▸ Exercise instructions: Your copy should hold exactly the lines from the one containing "Instruction: Open Profit" through the last line of the entries, and no pictures.

▸ Dataset entries:
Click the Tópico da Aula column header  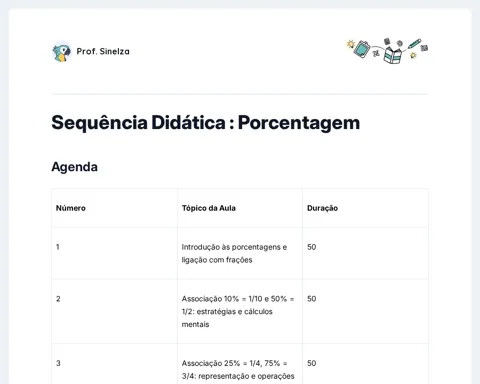point(209,208)
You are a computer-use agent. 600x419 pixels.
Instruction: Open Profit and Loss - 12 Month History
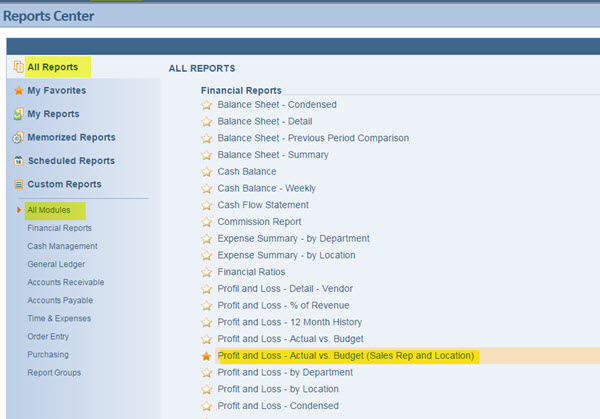tap(287, 322)
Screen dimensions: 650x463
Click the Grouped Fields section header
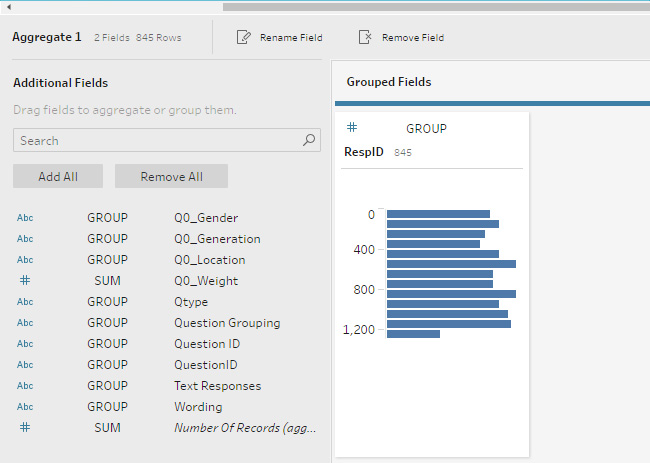pos(389,82)
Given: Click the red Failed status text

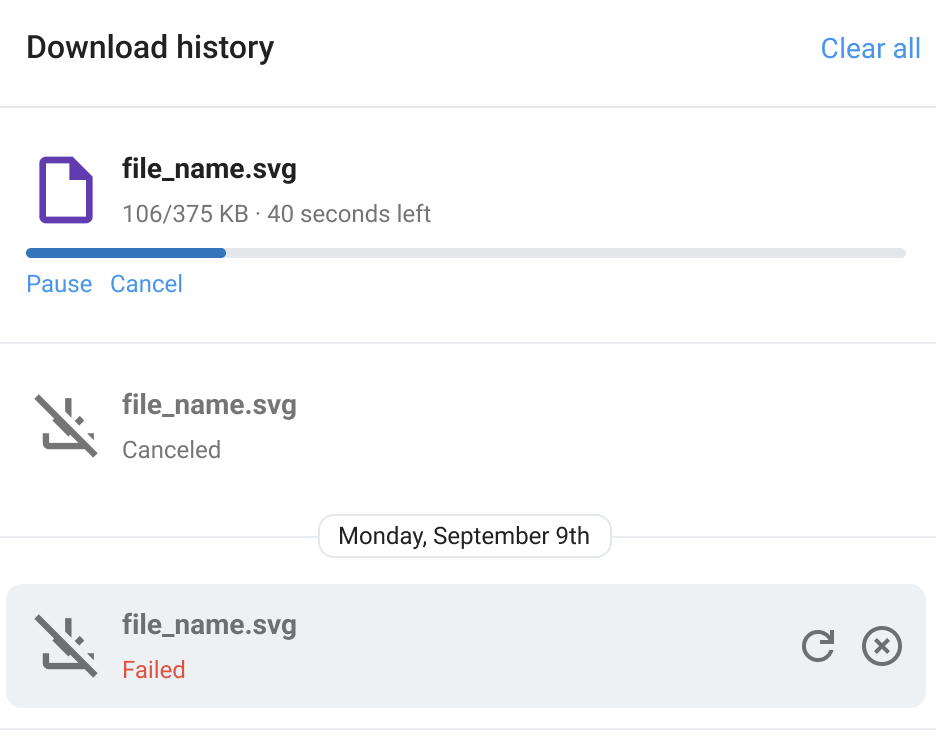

▸ Result of the exercise:
Instruction: Open Profit and Loss - 12 Month History
tap(287, 322)
Screen dimensions: 650x463
Click the Grouped Fields section header
pos(389,82)
Given: Click the red Failed status text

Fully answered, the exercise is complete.